*SOURCE MATERIAL*
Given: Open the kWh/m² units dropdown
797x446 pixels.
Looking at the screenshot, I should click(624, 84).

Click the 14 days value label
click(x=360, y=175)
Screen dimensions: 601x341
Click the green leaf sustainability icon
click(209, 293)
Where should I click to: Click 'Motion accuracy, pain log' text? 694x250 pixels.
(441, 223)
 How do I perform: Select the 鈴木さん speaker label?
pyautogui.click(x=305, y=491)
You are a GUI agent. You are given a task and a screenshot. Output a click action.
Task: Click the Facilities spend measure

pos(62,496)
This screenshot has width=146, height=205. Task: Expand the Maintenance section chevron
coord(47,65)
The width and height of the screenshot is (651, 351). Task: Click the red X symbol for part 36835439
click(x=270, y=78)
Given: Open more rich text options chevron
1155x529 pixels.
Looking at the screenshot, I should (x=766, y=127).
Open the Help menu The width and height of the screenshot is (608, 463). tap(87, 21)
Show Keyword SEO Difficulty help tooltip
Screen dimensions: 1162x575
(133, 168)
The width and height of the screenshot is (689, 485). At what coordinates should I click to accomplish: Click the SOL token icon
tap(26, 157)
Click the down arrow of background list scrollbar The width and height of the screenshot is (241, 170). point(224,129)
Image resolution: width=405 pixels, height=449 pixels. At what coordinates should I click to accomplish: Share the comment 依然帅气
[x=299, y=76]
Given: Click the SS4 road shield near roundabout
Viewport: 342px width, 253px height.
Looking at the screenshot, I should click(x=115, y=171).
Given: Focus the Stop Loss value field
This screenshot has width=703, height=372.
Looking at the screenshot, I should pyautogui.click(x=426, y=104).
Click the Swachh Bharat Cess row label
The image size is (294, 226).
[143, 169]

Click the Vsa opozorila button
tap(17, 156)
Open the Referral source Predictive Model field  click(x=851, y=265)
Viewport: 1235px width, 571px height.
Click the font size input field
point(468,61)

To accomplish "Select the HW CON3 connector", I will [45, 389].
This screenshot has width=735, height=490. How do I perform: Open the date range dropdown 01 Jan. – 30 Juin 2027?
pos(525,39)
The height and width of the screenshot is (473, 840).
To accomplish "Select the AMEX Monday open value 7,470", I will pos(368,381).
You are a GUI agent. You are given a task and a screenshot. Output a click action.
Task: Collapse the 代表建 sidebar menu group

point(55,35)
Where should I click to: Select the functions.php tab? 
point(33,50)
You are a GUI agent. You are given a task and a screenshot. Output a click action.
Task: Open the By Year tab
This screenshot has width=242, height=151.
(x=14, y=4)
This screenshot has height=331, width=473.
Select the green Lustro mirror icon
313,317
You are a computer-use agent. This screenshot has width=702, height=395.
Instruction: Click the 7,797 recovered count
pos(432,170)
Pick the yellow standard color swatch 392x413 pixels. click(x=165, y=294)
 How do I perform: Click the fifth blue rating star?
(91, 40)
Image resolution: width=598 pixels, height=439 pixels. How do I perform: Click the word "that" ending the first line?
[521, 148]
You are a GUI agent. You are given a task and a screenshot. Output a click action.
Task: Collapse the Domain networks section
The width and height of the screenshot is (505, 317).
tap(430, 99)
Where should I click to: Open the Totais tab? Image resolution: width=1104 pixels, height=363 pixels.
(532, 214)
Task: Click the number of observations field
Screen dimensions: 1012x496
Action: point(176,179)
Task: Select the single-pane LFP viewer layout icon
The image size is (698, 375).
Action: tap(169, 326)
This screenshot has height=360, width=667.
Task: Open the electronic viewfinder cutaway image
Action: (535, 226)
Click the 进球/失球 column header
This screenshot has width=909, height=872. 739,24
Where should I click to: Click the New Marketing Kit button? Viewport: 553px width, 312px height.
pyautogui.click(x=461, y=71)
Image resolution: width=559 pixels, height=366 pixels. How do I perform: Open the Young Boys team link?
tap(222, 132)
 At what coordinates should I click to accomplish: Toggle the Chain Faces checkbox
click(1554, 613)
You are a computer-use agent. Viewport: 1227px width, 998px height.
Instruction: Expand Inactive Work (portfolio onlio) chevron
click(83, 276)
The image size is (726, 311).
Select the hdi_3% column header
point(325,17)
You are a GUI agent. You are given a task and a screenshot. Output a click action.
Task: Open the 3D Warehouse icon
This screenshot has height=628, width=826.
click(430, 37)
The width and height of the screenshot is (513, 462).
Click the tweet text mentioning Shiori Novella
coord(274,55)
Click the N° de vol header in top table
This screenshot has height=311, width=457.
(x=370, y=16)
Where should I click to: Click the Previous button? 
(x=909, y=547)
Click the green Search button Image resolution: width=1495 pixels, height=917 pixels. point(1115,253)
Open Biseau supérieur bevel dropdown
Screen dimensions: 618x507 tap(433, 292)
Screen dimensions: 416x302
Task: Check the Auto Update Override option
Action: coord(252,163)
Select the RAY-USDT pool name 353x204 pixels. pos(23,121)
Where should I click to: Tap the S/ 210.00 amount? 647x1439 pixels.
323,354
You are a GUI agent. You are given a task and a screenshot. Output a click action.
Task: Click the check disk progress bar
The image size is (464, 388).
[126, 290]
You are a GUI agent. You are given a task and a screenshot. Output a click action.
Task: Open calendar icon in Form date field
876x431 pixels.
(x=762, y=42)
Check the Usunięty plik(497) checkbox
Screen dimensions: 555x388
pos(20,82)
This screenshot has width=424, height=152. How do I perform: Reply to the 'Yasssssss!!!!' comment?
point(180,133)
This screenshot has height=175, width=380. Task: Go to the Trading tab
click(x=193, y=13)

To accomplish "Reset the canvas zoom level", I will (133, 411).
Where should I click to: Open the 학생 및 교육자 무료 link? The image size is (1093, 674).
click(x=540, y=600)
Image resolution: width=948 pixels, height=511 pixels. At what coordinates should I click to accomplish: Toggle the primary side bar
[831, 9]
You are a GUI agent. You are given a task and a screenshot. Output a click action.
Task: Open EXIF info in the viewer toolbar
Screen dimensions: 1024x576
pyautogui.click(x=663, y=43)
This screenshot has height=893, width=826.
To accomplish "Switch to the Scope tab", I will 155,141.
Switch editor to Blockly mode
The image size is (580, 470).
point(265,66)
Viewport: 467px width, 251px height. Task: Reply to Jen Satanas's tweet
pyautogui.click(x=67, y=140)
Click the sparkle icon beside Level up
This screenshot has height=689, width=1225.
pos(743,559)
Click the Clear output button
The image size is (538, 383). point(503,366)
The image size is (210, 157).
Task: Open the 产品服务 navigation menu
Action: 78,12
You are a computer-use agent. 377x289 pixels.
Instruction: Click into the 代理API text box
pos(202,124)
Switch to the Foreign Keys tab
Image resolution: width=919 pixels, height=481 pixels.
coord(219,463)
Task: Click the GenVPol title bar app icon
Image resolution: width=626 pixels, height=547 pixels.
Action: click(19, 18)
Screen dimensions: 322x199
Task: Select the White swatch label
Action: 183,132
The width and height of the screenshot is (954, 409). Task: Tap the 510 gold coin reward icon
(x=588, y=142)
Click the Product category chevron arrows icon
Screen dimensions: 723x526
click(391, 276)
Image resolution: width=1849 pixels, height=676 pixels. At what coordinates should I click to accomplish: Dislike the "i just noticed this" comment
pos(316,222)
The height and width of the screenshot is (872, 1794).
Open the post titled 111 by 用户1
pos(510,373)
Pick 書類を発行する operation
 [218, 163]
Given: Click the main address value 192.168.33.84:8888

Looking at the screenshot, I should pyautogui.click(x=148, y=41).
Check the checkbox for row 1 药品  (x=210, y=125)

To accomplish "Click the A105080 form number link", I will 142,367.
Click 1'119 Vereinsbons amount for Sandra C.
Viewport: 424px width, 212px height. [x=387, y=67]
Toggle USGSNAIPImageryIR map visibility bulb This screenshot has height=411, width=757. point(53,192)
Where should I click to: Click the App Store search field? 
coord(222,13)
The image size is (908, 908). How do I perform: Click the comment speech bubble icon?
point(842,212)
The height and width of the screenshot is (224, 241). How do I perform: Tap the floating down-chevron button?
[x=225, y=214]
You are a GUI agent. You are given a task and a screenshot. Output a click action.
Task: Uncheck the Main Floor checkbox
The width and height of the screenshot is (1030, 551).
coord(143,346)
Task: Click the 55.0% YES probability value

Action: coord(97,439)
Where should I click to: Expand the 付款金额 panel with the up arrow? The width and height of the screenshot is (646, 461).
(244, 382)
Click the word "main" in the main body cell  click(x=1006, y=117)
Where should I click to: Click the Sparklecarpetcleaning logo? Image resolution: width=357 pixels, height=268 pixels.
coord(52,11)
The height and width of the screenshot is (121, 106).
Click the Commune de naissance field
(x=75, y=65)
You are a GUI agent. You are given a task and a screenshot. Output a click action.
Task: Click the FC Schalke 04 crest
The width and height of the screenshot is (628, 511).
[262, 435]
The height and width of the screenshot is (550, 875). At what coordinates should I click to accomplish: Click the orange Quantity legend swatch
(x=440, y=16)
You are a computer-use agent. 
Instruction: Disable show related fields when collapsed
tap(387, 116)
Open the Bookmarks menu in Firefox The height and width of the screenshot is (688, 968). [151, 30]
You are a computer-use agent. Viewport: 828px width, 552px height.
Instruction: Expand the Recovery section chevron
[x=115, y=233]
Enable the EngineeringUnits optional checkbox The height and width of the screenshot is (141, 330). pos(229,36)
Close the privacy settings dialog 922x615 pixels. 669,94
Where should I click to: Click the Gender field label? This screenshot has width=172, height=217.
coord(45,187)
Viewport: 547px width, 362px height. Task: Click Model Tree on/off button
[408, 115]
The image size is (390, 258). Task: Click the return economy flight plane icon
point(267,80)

*TASK REQUIREMENTS*
Where the word "number" is present in a line of the listing, copy that line.

*EXERCISE RESPONSE*
Task: Click the number of observations field
To accomplish "Click the A105080 form number link", I will 142,367.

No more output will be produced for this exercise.